Cato Institute: Rusya'nın kış savaşı için yeni stratejisi ne olacak?
Rusya, Ukrayna'nın Avrupalı müttefiklerinin sınırlarını ciddi bir şekilde test etmeye hazırlanıyor! İstihbarat raporlarına göre, Rusya'nın kış savaşı için yeni stratejisi ne olacak?
Son Güncelleme: 06.11.2025 - 01:45
ABD merkezli düşünce kuruluşlarından Cato Institute'de Rusya ve Ukrayna arasında üç yılını geride bırakan çatışmalarda, Rusya'nın yaklaşan kış ayları için nasıl bir strateji izleyeceğine dair değerlendirmelerin yapıldığı bir analiz yayınlandı.
Fransa ve İngiltere liderliğindeki Avrupa ülkeleri tarafından oluşturulan Ukrayna'ya destek koalisyonunun adımlarının etki yaratmaya başladığına dikkat çekilen analizde, ancak bu adımların kısa vadede etki oluşturamayacağı ve istihbarat raporlarına göre Rusya'nın kış ayları için yeni bir stratejiye geçmeye hazırlandığı belirtildi.
Analizde ayrıca; Rusya'nın yeni stratejisi nedeniyle, önümüzdeki kışın, Ukrayna'nın Avrupalı müttefikleri için kritik bir test olacağı kaydedildi.
İşte Cato Institute'de yayınlanan analiz:
Kış yaklaşırken Ukrayna'da büyük bir endişe hakim.
Geçen ay, Fransa ve İngiltere liderliğindeki Ukrayna müttefiklerinden oluşan “İstekli Koalisyon” adı verilen grup, Kiev'in büyük kentlerde elektrik ve merkezi ısıtma tedarikini sürdürmesine yardımcı olmak için önemli kaynakları seferber etme kararı aldı.
Bu çabalar bir miktar işe yaramış görünüyor. Ancak kış ayları yaklaşırken kısa vadede çözüm üretemeyece gibi görünüyor.

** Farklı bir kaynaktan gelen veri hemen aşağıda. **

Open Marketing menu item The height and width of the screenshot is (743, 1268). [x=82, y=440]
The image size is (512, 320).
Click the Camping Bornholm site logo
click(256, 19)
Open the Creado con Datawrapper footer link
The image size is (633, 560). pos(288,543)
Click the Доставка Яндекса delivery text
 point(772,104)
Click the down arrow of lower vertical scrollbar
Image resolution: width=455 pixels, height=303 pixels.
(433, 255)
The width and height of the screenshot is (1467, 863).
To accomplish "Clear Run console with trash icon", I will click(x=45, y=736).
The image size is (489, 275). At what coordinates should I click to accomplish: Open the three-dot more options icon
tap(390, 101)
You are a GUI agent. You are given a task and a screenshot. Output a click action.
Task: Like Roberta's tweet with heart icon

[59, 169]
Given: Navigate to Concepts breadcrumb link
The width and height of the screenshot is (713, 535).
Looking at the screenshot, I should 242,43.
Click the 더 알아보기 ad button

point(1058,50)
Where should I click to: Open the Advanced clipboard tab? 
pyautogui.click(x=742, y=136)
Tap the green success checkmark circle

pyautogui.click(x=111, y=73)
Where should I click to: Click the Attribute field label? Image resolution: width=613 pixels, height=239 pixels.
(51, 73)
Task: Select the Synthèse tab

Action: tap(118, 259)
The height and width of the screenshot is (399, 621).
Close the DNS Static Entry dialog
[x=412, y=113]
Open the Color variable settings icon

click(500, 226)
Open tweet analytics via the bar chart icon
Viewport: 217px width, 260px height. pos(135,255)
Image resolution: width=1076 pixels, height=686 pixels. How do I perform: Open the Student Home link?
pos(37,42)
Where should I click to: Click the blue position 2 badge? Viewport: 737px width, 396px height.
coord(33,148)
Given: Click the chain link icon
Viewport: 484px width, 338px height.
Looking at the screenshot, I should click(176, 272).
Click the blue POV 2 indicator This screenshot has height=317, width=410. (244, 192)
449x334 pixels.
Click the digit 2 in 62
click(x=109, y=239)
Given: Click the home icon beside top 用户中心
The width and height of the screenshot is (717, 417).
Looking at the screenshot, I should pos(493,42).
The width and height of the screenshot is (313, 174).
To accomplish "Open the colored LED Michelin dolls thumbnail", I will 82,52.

Zira Rus ordusu, soğuk havaların başlamasıyla birlikte ülkenin kritik altyapısını vurmaya devam ederek elektrik şebekesini ve gaz arzını felce uğratmayı hedefliyor.
İstihbarat raporlarına göre; savaş alanında tam zafer elde edemeyen ve Kiev'i ültimatomlarla zorlayamayan Rusya Devlet Başkanı Vladimir Putin, savaşı Ukrayna'nın enerji ve lojistik sistemlerine kaydırdı.
İlk bakışta, geçmiş kışların bir tekrarı gibi görünüyor. Ancak istihbarat raporlarına göre strateji gelişti.
2022 ve 2023'te Rusya, Ukraynalıları donarak teslim olmaya zorlamaya çalıştı. Ancak istediği kadar başarılı olamadı. Ancak şimdi Putin'in hesaplaması farklı.
Bu sefer amaç sadece Ukrayna'yı cezalandırmak değil, soğuk ve karanlığın insani sonuçları yoluyla Avrupa'yı da istikrarsızlaştırmak.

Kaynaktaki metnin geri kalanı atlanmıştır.